*Task*. Retype the records below so that each one matches exactly.

*Given data*.
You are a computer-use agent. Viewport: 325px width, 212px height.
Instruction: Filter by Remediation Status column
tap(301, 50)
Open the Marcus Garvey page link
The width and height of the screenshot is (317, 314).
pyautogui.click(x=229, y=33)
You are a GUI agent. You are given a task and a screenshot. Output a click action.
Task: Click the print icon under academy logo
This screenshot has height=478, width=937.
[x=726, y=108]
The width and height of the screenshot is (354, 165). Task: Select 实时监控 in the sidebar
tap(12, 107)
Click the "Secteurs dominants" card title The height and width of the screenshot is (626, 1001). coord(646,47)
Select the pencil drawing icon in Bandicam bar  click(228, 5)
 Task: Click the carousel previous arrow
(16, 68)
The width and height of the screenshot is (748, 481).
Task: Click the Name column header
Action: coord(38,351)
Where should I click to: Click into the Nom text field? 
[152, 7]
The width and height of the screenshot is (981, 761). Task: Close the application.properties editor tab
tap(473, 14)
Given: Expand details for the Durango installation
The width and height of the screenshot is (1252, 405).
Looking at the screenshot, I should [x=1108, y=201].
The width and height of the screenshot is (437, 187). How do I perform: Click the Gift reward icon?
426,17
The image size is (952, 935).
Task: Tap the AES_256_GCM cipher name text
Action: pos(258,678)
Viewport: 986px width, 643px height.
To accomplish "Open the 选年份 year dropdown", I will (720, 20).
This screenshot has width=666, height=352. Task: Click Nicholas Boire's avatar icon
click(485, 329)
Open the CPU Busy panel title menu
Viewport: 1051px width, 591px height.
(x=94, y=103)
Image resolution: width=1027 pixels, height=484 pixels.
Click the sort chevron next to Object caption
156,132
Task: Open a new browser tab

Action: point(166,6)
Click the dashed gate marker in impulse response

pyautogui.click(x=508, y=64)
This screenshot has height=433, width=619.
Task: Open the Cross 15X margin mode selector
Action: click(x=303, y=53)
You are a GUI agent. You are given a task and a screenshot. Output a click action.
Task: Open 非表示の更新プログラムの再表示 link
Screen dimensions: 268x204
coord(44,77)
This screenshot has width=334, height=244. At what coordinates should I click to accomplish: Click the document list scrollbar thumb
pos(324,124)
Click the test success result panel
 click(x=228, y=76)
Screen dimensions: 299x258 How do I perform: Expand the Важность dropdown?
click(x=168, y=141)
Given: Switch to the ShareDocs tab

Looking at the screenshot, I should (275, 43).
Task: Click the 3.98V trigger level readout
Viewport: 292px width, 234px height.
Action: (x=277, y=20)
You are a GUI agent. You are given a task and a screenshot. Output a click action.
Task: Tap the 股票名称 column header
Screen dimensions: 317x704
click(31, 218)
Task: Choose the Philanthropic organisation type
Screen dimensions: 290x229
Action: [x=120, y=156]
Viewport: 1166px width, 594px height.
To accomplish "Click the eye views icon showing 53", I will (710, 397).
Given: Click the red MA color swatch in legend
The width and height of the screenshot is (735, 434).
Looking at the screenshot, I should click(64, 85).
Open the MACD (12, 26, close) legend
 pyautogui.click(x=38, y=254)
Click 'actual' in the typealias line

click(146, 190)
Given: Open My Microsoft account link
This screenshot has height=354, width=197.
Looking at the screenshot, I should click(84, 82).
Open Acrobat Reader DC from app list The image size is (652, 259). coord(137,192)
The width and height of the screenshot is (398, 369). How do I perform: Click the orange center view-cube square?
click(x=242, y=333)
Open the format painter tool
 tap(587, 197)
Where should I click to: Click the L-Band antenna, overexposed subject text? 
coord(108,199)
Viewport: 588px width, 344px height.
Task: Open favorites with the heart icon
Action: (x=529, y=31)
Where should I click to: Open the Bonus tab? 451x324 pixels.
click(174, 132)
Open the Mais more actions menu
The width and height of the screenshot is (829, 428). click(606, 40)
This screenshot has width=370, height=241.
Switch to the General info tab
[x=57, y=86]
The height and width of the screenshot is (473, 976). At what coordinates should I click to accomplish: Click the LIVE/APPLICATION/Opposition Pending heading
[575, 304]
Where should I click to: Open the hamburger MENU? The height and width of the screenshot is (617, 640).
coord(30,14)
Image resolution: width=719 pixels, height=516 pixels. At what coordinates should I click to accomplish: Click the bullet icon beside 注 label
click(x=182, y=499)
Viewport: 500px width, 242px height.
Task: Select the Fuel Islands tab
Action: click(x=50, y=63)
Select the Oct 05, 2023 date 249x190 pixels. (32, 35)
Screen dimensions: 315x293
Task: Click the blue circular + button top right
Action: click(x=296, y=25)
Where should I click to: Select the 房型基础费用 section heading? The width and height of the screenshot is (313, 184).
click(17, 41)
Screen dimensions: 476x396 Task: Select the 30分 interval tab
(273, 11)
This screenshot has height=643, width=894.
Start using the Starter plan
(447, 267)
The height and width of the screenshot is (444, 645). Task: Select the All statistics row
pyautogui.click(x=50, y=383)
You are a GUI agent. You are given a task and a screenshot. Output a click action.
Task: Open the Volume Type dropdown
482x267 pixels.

*Task solution*.
You are a computer-use agent. Viewport: 325px width, 212px height.
Instruction: Filter by Remediation Status column
tap(301, 50)
Open the Marcus Garvey page link
The width and height of the screenshot is (317, 314).
pyautogui.click(x=229, y=33)
You are a GUI agent. You are given a task and a screenshot. Output a click action.
Task: Click the print icon under academy logo
This screenshot has height=478, width=937.
[x=726, y=108]
The width and height of the screenshot is (354, 165). Task: Select 实时监控 in the sidebar
tap(12, 107)
Click the "Secteurs dominants" card title The height and width of the screenshot is (626, 1001). coord(646,47)
Select the pencil drawing icon in Bandicam bar  click(228, 5)
 Task: Click the carousel previous arrow
(16, 68)
The width and height of the screenshot is (748, 481).
Task: Click the Name column header
Action: coord(38,351)
Where should I click to: Click into the Nom text field? 
[152, 7]
The width and height of the screenshot is (981, 761). Task: Close the application.properties editor tab
tap(473, 14)
Given: Expand details for the Durango installation
The width and height of the screenshot is (1252, 405).
Looking at the screenshot, I should [x=1108, y=201].
The width and height of the screenshot is (437, 187). How do I perform: Click the Gift reward icon?
426,17
The image size is (952, 935).
Task: Tap the AES_256_GCM cipher name text
Action: pos(258,678)
Viewport: 986px width, 643px height.
To accomplish "Open the 选年份 year dropdown", I will (720, 20).
This screenshot has width=666, height=352. Task: Click Nicholas Boire's avatar icon
click(485, 329)
Open the CPU Busy panel title menu
Viewport: 1051px width, 591px height.
(x=94, y=103)
Image resolution: width=1027 pixels, height=484 pixels.
Click the sort chevron next to Object caption
156,132
Task: Open a new browser tab

Action: point(166,6)
Click the dashed gate marker in impulse response

pyautogui.click(x=508, y=64)
This screenshot has height=433, width=619.
Task: Open the Cross 15X margin mode selector
Action: click(x=303, y=53)
You are a GUI agent. You are given a task and a screenshot. Output a click action.
Task: Open 非表示の更新プログラムの再表示 link
Screen dimensions: 268x204
coord(44,77)
This screenshot has width=334, height=244. At what coordinates should I click to accomplish: Click the document list scrollbar thumb
pos(324,124)
Click the test success result panel
 click(x=228, y=76)
Screen dimensions: 299x258 How do I perform: Expand the Важность dropdown?
click(x=168, y=141)
Given: Switch to the ShareDocs tab

Looking at the screenshot, I should (275, 43).
Task: Click the 3.98V trigger level readout
Viewport: 292px width, 234px height.
Action: (x=277, y=20)
You are a GUI agent. You are given a task and a screenshot. Output a click action.
Task: Tap the 股票名称 column header
Screen dimensions: 317x704
click(31, 218)
Task: Choose the Philanthropic organisation type
Screen dimensions: 290x229
Action: [x=120, y=156]
Viewport: 1166px width, 594px height.
To accomplish "Click the eye views icon showing 53", I will (710, 397).
Given: Click the red MA color swatch in legend
The width and height of the screenshot is (735, 434).
Looking at the screenshot, I should click(64, 85).
Open the MACD (12, 26, close) legend
 pyautogui.click(x=38, y=254)
Click 'actual' in the typealias line

click(146, 190)
Given: Open My Microsoft account link
This screenshot has height=354, width=197.
Looking at the screenshot, I should click(84, 82).
Open Acrobat Reader DC from app list The image size is (652, 259). coord(137,192)
The width and height of the screenshot is (398, 369). How do I perform: Click the orange center view-cube square?
click(x=242, y=333)
Open the format painter tool
 tap(587, 197)
Where should I click to: Click the L-Band antenna, overexposed subject text? 
coord(108,199)
Viewport: 588px width, 344px height.
Task: Open favorites with the heart icon
Action: (x=529, y=31)
Where should I click to: Open the Bonus tab? 451x324 pixels.
click(174, 132)
Open the Mais more actions menu
The width and height of the screenshot is (829, 428). click(606, 40)
This screenshot has width=370, height=241.
Switch to the General info tab
[x=57, y=86]
The height and width of the screenshot is (473, 976). At what coordinates should I click to accomplish: Click the LIVE/APPLICATION/Opposition Pending heading
[575, 304]
Where should I click to: Open the hamburger MENU? The height and width of the screenshot is (617, 640).
coord(30,14)
Image resolution: width=719 pixels, height=516 pixels. At what coordinates should I click to accomplish: Click the bullet icon beside 注 label
click(x=182, y=499)
Viewport: 500px width, 242px height.
Task: Select the Fuel Islands tab
Action: click(x=50, y=63)
Select the Oct 05, 2023 date 249x190 pixels. (32, 35)
Screen dimensions: 315x293
Task: Click the blue circular + button top right
Action: click(x=296, y=25)
Where should I click to: Select the 房型基础费用 section heading? The width and height of the screenshot is (313, 184).
click(17, 41)
Screen dimensions: 476x396 Task: Select the 30分 interval tab
(273, 11)
This screenshot has height=643, width=894.
Start using the Starter plan
(447, 267)
The height and width of the screenshot is (444, 645). Task: Select the All statistics row
pyautogui.click(x=50, y=383)
You are a GUI agent. You are given a task and a screenshot. Output a click action.
Task: Open the Volume Type dropdown
482x267 pixels.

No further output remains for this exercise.